[Collected data]
================
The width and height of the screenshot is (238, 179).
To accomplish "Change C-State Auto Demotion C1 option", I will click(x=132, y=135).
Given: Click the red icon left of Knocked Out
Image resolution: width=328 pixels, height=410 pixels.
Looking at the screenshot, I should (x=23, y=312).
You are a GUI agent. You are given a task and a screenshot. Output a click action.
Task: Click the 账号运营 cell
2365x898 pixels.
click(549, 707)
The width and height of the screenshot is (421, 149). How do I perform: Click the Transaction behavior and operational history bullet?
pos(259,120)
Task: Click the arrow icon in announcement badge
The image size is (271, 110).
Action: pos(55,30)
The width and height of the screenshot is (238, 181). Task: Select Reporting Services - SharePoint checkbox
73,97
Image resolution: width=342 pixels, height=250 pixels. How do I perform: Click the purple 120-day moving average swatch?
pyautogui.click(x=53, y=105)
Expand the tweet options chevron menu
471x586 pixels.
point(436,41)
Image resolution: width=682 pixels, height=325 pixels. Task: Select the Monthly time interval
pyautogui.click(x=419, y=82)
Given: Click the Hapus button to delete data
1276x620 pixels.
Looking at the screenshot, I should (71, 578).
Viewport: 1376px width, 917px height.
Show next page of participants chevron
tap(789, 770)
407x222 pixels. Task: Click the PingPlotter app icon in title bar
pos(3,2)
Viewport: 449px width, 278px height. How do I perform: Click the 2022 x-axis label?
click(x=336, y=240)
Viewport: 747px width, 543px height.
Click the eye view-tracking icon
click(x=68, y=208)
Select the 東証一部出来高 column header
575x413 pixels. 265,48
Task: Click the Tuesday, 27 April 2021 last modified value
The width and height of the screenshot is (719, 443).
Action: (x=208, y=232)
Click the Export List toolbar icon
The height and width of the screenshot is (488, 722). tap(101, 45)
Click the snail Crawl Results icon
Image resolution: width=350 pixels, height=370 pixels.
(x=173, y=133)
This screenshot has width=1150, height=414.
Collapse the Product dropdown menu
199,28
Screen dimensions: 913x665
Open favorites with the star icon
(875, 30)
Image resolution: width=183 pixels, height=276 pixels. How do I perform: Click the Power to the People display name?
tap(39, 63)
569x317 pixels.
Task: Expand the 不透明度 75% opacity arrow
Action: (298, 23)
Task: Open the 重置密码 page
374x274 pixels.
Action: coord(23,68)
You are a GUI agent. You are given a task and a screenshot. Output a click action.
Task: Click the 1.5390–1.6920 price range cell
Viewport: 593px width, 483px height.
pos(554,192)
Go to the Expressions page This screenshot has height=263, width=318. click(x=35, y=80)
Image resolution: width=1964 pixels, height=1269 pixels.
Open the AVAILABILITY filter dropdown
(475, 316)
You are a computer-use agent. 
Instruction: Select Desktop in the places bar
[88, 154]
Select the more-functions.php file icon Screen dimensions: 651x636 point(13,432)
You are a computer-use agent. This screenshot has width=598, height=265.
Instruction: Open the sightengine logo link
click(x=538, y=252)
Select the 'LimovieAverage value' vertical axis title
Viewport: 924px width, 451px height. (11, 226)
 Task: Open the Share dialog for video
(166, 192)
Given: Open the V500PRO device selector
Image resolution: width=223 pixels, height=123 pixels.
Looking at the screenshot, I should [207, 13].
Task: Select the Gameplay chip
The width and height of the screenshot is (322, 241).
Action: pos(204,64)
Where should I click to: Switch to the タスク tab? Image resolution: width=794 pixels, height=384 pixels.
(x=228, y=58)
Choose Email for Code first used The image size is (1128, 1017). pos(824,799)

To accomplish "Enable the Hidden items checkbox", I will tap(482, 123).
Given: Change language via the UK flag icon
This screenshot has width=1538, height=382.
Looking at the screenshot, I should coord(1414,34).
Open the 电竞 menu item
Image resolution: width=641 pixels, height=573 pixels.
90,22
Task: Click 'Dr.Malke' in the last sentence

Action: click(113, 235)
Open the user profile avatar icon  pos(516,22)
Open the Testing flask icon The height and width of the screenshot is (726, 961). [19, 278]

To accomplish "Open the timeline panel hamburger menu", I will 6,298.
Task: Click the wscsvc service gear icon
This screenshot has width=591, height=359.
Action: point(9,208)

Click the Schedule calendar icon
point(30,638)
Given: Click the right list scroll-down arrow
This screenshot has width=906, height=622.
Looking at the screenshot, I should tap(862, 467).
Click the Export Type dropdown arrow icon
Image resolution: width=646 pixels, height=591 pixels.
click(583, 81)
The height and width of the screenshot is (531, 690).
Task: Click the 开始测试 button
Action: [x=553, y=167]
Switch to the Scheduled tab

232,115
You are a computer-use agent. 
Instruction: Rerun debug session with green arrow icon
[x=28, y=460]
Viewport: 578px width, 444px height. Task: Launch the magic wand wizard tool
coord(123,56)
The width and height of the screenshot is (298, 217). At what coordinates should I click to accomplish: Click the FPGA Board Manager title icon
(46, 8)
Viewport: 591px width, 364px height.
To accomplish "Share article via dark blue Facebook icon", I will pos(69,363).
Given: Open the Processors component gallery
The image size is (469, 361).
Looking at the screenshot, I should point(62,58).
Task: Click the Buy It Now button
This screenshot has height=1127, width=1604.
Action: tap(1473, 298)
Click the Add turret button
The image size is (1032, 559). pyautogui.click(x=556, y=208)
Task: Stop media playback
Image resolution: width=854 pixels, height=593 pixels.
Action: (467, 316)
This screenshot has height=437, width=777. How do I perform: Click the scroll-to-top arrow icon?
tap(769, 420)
================
TASK DIRECTIONS> To complete this exercise, set down every line above exactly once more.

FINISHED TASK>
The width and height of the screenshot is (238, 179).
To accomplish "Change C-State Auto Demotion C1 option", I will click(x=132, y=135).
Given: Click the red icon left of Knocked Out
Image resolution: width=328 pixels, height=410 pixels.
Looking at the screenshot, I should (x=23, y=312).
You are a GUI agent. You are given a task and a screenshot. Output a click action.
Task: Click the 账号运营 cell
2365x898 pixels.
click(549, 707)
The width and height of the screenshot is (421, 149). How do I perform: Click the Transaction behavior and operational history bullet?
pos(259,120)
Task: Click the arrow icon in announcement badge
The image size is (271, 110).
Action: pos(55,30)
The width and height of the screenshot is (238, 181). Task: Select Reporting Services - SharePoint checkbox
73,97
Image resolution: width=342 pixels, height=250 pixels. How do I perform: Click the purple 120-day moving average swatch?
pyautogui.click(x=53, y=105)
Expand the tweet options chevron menu
471x586 pixels.
point(436,41)
Image resolution: width=682 pixels, height=325 pixels. Task: Select the Monthly time interval
pyautogui.click(x=419, y=82)
Given: Click the Hapus button to delete data
1276x620 pixels.
Looking at the screenshot, I should (71, 578).
Viewport: 1376px width, 917px height.
Show next page of participants chevron
tap(789, 770)
407x222 pixels. Task: Click the PingPlotter app icon in title bar
pos(3,2)
Viewport: 449px width, 278px height. How do I perform: Click the 2022 x-axis label?
click(x=336, y=240)
Viewport: 747px width, 543px height.
Click the eye view-tracking icon
click(x=68, y=208)
Select the 東証一部出来高 column header
575x413 pixels. 265,48
Task: Click the Tuesday, 27 April 2021 last modified value
The width and height of the screenshot is (719, 443).
Action: (x=208, y=232)
Click the Export List toolbar icon
The height and width of the screenshot is (488, 722). tap(101, 45)
Click the snail Crawl Results icon
Image resolution: width=350 pixels, height=370 pixels.
(x=173, y=133)
This screenshot has width=1150, height=414.
Collapse the Product dropdown menu
199,28
Screen dimensions: 913x665
Open favorites with the star icon
(875, 30)
Image resolution: width=183 pixels, height=276 pixels. How do I perform: Click the Power to the People display name?
tap(39, 63)
569x317 pixels.
Task: Expand the 不透明度 75% opacity arrow
Action: (298, 23)
Task: Open the 重置密码 page
374x274 pixels.
Action: coord(23,68)
You are a GUI agent. You are given a task and a screenshot. Output a click action.
Task: Click the 1.5390–1.6920 price range cell
Viewport: 593px width, 483px height.
pos(554,192)
Go to the Expressions page This screenshot has height=263, width=318. click(x=35, y=80)
Image resolution: width=1964 pixels, height=1269 pixels.
Open the AVAILABILITY filter dropdown
(475, 316)
You are a computer-use agent. 
Instruction: Select Desktop in the places bar
[88, 154]
Select the more-functions.php file icon Screen dimensions: 651x636 point(13,432)
You are a computer-use agent. This screenshot has width=598, height=265.
Instruction: Open the sightengine logo link
click(x=538, y=252)
Select the 'LimovieAverage value' vertical axis title
Viewport: 924px width, 451px height. (11, 226)
 Task: Open the Share dialog for video
(166, 192)
Given: Open the V500PRO device selector
Image resolution: width=223 pixels, height=123 pixels.
Looking at the screenshot, I should [207, 13].
Task: Select the Gameplay chip
The width and height of the screenshot is (322, 241).
Action: pos(204,64)
Where should I click to: Switch to the タスク tab? Image resolution: width=794 pixels, height=384 pixels.
(x=228, y=58)
Choose Email for Code first used The image size is (1128, 1017). pos(824,799)

To accomplish "Enable the Hidden items checkbox", I will tap(482, 123).
Given: Change language via the UK flag icon
This screenshot has width=1538, height=382.
Looking at the screenshot, I should coord(1414,34).
Open the 电竞 menu item
Image resolution: width=641 pixels, height=573 pixels.
90,22
Task: Click 'Dr.Malke' in the last sentence

Action: click(113, 235)
Open the user profile avatar icon  pos(516,22)
Open the Testing flask icon The height and width of the screenshot is (726, 961). [19, 278]

To accomplish "Open the timeline panel hamburger menu", I will 6,298.
Task: Click the wscsvc service gear icon
This screenshot has width=591, height=359.
Action: point(9,208)

Click the Schedule calendar icon
point(30,638)
Given: Click the right list scroll-down arrow
This screenshot has width=906, height=622.
Looking at the screenshot, I should tap(862, 467).
Click the Export Type dropdown arrow icon
Image resolution: width=646 pixels, height=591 pixels.
click(583, 81)
The height and width of the screenshot is (531, 690).
Task: Click the 开始测试 button
Action: [x=553, y=167]
Switch to the Scheduled tab

232,115
You are a computer-use agent. 
Instruction: Rerun debug session with green arrow icon
[x=28, y=460]
Viewport: 578px width, 444px height. Task: Launch the magic wand wizard tool
coord(123,56)
The width and height of the screenshot is (298, 217). At what coordinates should I click to accomplish: Click the FPGA Board Manager title icon
(46, 8)
Viewport: 591px width, 364px height.
To accomplish "Share article via dark blue Facebook icon", I will pos(69,363).
Given: Open the Processors component gallery
The image size is (469, 361).
Looking at the screenshot, I should point(62,58).
Task: Click the Buy It Now button
This screenshot has height=1127, width=1604.
Action: tap(1473, 298)
Click the Add turret button
The image size is (1032, 559). pyautogui.click(x=556, y=208)
Task: Stop media playback
Image resolution: width=854 pixels, height=593 pixels.
Action: (467, 316)
This screenshot has height=437, width=777. How do I perform: Click the scroll-to-top arrow icon?
tap(769, 420)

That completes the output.